In this study, Jing Yang et al. took a proteome-centric approach to explore cell division asymmetry and its connection to lifespan asymmetry in budding yeast. They found that mother-enriched proteins tend to accumulate in mother cells over time using an active sorting mechanism, a process that has been linked to aging in these cells. Mother cells age because they retain damaged, or lifespan-limiting, proteins, so that their daughters start out with a younger, ‘reset’ physiology. These observations provide a consistent picture of how asymmetric dividing of the proteome influences lifespan asymmetry, and serve as a starting point for generating new hypotheses on the mechanism of asymmetry and aging.
Studying why and how these aging-related traits happen in yeast may provide interesting avenues of future research in higher organisms. Observations from this study support the general notion that mother cells retain aging factors to themselves, enabling their daughters to rejuvenate. However, a global view of the identities of asymmetrically partitioned aging factors and the mechanism through which they influence lifespan is still lacking. Clearly, there is still more to be gained from yeast for understanding human aging, what causes it, and how it can be delayed.
Our work at the Orentreich Foundation for the Advancement of Science has proven that methionine restriction (MR) extends lifespan and has many beneficial effects on various systems in animal models. Rodent MR models have shown improved cardiovascular function, bone development, insulin sensitivity, stress tolerance, and glucose metabolism, as well as a reduction in body mass and cancer development. Some of these effects have also been documented in invertebrate organisms, such as yeast, nematodes, and fruit flies.
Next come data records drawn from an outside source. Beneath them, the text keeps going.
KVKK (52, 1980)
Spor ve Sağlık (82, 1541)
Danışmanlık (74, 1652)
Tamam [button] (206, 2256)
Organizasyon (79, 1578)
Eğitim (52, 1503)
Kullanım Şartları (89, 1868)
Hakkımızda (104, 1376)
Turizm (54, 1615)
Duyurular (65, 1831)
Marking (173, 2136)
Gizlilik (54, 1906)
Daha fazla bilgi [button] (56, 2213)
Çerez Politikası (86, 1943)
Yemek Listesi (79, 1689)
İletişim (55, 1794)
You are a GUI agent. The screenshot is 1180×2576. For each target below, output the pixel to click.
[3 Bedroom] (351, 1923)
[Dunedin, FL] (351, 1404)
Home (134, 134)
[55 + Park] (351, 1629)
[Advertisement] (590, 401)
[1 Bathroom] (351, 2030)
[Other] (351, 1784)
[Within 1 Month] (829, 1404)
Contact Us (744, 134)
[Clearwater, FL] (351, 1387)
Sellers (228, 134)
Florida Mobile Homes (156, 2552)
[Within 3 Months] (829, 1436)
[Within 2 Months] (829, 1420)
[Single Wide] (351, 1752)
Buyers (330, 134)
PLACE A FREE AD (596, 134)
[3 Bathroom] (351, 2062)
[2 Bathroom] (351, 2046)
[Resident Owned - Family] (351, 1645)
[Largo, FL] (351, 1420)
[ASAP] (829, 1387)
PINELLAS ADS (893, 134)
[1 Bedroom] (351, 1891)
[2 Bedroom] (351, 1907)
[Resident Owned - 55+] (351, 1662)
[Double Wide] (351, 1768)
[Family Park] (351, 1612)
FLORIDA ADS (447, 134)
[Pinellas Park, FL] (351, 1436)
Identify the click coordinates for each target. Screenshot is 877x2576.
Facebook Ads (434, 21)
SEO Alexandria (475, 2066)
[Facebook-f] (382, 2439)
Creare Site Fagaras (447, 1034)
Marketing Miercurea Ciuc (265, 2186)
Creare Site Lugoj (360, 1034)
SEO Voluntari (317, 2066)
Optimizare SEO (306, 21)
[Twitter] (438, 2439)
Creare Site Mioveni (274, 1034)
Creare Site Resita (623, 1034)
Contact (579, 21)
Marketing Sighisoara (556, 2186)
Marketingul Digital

In order for these effects to translate to humans, it is crucial to have access to the appropriate food sources. Building on their previous research, Associate Science Director Gene Ables and Senior Scientist Jay Johnson utilized information from the US National Nutrient Database to compile a list of various food sources that contain methionine content in order to give individuals an idea of what foods are best for a low-methionine diet. It was revealed that food sources for beef contained the highest content of methionine, followed by other animal-based sources such as poultry, fish, and dairy, whereas food like nuts, vegetables, cereals, and fruit contained less methionine. According to the data found, in order to achieve MR, a person has to eat more plant-based food and less animal-based food. This supports the idea that a vegan diet, which is naturally low in methionine, could be beneficial to healthspan.